Jeff Epler Saves Classic Xerox 820 8″ Disks for Future Generations with an Adafruit Floppsy



Jeff Epler has been on a mission of information restoration, trying to archive the contents of classic 8″ floppy disks from a Xerox 820 Info Processor — a problem, on condition that even two-generations-removed 3.5″ disk drives are a vanishingly uncommon sight on computer systems as of late.

“My Xerox 820 CP/M laptop has a big exterior drive enclosure with two 8″ SS/DD [Single Sided/Double Density] floppy drives in it,” Epler explains. “They’ve a ‘Shugart’ interface inside, introduced out to a proprietary-but-documented 37-pin D-style connector. I beforehand made a passive adapter board so {that a} ‘Gotek’ floppy drive emulator might substitute the drive enclosure, and it labored! (and is a LOT much less loud than two 8″ floppy drives spinning on a regular basis!)”

Changing an actual floppy drive with a Gotek or related emulator, which permits disk pictures to be loaded from solid-state storage equivalent to an SD card or USB flash drive, is an effective way to get extra life out of a classic laptop system just like the Xerox 820 — launched in 1981 for $3,795 for its two-8″-drive configuration and closely primarily based on the Ferguson Huge Board equipment laptop. There’s the difficulty of going within the different route, although: utilizing the unique floppy drives to create pictures from actual, bodily disks.
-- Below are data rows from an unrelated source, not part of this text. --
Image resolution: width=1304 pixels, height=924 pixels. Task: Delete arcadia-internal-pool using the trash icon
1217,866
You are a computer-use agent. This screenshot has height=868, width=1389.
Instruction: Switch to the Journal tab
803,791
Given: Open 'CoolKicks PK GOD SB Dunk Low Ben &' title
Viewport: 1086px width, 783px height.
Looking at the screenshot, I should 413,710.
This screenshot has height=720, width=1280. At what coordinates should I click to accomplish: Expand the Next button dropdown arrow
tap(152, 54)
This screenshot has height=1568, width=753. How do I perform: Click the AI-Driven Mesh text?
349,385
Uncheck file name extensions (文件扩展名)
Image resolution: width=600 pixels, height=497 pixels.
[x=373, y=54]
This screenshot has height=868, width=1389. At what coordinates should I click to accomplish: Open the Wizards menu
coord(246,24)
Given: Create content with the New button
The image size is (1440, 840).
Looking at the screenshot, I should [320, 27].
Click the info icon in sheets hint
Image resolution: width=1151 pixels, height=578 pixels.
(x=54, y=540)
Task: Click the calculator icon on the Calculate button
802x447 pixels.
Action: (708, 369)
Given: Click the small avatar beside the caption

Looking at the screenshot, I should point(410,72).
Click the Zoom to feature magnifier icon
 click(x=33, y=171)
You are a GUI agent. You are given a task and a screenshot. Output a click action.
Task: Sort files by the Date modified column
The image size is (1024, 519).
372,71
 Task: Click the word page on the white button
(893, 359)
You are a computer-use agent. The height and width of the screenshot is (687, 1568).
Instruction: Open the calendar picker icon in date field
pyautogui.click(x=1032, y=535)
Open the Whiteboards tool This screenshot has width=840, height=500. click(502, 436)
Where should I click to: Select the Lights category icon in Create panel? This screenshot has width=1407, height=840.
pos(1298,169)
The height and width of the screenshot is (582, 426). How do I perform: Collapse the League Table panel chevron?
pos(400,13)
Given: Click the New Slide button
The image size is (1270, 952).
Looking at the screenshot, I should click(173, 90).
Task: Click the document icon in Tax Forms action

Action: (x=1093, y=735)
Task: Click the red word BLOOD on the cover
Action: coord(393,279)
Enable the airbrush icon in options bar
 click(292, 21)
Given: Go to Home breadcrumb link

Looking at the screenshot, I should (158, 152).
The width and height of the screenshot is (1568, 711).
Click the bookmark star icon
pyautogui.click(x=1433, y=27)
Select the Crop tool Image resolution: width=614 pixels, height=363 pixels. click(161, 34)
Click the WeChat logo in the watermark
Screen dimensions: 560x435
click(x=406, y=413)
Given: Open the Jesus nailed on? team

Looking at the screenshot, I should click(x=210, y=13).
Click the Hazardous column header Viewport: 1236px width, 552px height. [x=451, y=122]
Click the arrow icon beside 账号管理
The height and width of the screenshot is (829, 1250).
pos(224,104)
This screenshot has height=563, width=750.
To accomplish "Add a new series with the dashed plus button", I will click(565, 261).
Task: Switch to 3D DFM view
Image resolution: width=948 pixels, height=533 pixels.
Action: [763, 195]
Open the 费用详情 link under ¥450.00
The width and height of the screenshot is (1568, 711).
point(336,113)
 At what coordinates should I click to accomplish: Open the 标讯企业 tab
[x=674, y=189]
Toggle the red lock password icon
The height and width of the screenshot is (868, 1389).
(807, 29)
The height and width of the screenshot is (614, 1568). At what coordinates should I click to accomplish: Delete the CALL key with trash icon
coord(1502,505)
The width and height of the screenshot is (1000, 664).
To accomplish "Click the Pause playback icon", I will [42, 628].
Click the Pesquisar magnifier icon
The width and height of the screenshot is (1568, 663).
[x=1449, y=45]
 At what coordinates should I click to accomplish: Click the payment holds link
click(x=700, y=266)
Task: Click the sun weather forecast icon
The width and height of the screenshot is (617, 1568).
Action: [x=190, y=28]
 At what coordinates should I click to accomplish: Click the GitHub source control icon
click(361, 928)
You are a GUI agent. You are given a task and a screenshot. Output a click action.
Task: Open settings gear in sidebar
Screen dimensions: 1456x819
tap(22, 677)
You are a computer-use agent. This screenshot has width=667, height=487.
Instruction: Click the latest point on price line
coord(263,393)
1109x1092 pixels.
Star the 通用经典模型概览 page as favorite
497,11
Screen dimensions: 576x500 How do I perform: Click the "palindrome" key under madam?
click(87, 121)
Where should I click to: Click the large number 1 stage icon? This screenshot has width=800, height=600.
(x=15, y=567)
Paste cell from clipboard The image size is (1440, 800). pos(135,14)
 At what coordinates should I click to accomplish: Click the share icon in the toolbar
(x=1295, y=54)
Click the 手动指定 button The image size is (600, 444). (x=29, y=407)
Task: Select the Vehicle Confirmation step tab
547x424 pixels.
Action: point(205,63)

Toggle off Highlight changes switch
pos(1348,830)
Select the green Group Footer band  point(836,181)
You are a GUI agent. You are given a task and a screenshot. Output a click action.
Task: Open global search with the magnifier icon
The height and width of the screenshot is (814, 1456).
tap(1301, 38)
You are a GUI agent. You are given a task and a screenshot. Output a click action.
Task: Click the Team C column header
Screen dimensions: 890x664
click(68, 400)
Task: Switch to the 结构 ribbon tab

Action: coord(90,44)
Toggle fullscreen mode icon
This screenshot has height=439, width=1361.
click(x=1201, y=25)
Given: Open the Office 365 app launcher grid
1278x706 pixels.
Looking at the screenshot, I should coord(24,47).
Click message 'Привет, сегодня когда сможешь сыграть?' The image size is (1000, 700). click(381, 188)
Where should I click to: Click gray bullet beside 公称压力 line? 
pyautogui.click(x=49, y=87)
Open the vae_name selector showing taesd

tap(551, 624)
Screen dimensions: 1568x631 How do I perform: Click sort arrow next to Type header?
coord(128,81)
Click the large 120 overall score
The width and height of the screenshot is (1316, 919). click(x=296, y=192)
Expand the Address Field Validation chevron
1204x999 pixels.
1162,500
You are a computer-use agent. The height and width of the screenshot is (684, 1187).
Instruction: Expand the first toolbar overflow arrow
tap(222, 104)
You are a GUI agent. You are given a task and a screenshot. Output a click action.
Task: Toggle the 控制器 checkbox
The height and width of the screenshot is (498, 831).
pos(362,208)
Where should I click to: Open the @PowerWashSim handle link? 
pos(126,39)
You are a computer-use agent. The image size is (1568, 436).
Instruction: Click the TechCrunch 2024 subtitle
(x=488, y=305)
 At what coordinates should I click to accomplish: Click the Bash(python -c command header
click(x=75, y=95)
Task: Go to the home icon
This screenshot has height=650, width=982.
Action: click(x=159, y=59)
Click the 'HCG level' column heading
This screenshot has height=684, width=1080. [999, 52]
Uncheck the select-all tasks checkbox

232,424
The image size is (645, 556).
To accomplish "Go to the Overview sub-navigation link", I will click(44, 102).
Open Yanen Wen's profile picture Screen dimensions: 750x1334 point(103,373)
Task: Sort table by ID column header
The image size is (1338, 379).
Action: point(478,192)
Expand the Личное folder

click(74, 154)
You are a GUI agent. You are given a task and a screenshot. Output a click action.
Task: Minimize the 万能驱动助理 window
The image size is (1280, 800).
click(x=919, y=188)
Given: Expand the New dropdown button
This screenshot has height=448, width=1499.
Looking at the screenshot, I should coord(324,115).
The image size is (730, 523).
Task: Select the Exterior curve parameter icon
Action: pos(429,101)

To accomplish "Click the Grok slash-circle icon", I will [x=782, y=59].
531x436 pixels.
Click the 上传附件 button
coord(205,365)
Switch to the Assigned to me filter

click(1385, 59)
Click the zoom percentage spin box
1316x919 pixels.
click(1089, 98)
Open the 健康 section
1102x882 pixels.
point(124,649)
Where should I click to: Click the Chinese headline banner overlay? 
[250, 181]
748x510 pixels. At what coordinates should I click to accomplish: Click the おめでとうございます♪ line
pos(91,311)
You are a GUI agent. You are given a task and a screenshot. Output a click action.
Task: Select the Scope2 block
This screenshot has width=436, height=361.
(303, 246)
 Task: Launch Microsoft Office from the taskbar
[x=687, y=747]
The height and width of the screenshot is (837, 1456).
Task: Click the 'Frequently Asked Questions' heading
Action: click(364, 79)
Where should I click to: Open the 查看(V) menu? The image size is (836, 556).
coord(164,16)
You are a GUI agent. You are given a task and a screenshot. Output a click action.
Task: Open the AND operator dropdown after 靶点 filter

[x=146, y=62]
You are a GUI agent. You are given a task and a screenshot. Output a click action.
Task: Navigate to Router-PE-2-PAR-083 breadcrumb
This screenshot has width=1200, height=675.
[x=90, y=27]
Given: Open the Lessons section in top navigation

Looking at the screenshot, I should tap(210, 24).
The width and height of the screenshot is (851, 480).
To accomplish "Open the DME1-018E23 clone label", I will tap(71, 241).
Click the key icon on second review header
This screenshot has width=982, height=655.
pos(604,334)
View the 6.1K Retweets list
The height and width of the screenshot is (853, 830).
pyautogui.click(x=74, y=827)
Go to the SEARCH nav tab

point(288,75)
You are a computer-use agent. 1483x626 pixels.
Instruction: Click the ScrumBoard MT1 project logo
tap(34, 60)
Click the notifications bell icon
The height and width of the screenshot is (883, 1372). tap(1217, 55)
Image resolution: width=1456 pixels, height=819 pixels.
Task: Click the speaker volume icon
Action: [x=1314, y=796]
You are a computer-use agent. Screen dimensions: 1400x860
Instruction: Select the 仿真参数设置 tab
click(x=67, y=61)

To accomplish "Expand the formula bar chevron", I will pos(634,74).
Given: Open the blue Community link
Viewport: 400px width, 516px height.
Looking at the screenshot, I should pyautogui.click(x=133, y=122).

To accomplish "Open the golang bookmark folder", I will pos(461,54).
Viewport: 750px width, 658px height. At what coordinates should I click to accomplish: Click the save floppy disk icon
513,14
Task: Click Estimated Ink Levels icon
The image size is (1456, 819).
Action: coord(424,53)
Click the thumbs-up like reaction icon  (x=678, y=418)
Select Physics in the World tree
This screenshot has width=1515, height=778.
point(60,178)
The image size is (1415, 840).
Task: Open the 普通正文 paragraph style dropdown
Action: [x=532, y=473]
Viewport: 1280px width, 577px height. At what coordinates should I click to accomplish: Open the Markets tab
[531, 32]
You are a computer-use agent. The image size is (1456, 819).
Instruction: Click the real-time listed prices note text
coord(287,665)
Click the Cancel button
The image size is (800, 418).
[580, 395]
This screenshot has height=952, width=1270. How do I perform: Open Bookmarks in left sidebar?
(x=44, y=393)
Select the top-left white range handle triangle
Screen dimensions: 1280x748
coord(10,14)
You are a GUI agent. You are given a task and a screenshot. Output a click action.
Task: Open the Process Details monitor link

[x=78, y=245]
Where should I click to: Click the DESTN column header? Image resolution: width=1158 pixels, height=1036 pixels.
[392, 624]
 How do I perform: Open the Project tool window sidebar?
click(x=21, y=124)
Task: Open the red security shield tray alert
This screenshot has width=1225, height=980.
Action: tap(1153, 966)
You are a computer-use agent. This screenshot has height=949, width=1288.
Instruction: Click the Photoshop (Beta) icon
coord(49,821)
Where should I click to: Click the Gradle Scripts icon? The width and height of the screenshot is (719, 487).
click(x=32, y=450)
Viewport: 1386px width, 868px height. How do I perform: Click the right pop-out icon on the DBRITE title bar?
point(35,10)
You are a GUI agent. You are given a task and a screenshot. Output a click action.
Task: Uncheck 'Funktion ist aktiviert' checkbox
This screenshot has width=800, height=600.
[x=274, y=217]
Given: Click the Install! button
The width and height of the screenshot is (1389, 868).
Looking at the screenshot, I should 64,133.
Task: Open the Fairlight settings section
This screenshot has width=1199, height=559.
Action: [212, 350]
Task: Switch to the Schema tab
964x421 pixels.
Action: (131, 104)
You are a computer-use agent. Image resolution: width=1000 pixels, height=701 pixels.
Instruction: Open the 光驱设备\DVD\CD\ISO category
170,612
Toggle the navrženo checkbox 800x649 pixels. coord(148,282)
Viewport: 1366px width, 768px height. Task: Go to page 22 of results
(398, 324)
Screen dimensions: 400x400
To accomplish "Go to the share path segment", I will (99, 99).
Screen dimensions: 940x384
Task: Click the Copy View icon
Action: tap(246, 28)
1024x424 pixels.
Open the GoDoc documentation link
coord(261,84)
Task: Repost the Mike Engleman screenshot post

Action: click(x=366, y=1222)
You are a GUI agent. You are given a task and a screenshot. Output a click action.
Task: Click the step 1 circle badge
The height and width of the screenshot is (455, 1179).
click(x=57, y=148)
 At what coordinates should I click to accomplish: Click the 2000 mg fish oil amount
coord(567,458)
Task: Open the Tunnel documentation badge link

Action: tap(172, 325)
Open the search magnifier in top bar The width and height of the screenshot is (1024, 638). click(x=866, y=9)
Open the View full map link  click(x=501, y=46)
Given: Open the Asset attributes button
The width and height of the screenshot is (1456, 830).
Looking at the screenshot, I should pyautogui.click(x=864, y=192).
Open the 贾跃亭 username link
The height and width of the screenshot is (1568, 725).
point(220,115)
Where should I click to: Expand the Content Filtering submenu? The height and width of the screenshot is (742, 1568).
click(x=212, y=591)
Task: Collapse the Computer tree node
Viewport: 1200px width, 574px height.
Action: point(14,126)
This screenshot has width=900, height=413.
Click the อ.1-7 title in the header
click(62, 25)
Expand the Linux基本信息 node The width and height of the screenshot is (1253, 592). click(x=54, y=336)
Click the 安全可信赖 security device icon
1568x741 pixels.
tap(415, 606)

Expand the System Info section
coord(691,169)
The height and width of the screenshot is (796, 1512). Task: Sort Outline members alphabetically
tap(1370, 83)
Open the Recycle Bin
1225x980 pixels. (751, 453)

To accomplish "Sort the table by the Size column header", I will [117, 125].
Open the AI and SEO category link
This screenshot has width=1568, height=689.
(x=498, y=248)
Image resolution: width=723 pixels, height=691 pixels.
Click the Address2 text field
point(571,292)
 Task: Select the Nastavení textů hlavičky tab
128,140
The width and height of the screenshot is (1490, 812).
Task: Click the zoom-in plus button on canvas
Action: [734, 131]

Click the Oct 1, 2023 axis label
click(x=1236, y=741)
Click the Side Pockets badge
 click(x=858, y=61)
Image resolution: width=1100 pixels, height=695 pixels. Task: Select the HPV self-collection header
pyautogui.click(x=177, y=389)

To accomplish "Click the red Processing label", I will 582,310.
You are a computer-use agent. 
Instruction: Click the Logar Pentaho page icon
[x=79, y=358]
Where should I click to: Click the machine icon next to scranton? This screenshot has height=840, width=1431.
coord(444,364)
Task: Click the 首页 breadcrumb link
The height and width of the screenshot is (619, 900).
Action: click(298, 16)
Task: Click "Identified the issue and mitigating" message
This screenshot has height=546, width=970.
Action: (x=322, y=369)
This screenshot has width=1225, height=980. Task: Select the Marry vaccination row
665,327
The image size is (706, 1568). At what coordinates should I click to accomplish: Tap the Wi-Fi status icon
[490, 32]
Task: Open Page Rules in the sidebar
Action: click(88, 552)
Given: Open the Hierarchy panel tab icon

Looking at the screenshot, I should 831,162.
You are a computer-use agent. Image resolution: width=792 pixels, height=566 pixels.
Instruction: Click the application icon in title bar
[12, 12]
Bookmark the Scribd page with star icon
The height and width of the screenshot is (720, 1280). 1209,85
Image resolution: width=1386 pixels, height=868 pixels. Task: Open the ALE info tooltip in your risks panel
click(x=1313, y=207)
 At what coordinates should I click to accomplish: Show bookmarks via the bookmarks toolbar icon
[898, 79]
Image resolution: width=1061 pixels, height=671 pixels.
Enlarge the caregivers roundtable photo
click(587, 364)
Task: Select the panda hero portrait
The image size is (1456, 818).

“[It] acquired me pondering: might I make a second adapter board that may let me archive 8″ floppies,” Epler explains. “Then, inspiration struck: I did not even want a second board design. As an alternative of becoming a plug (‘male’) connector on the board’s prime facet, I might merely match a socket (‘feminine’) connector on the board’s backside facet. Since I would gotten 5 boards in my PCB order, I simply needed to await supply of the connector and solder all the pieces up.”

The ensuing reversed connector permits the bodily Xerox floppy drives to hook up with a contemporary USB floppy controller such because the flux-sampling Greaseweazle or Adafruit’s prototype Floppsy. With appropriate software program — Epler used the official Greaseweazle software program, regardless of choosing the Floppsy on the {hardware} facet — the 8″ disks could be learn into pictures for archival functions, and to make use of in emulated type with the extra dependable and far quieter Goteks now put in within the Xerox 820’s floppy disk housing.

Epler’s write-up, which features a information to each studying from and writing to authentic 8″ disks, is now accessible on the Adafruit Be taught portal; KiCad design information and Gerbers for the adapter board can be found on Epler’s GitHub repository below an unspecified license.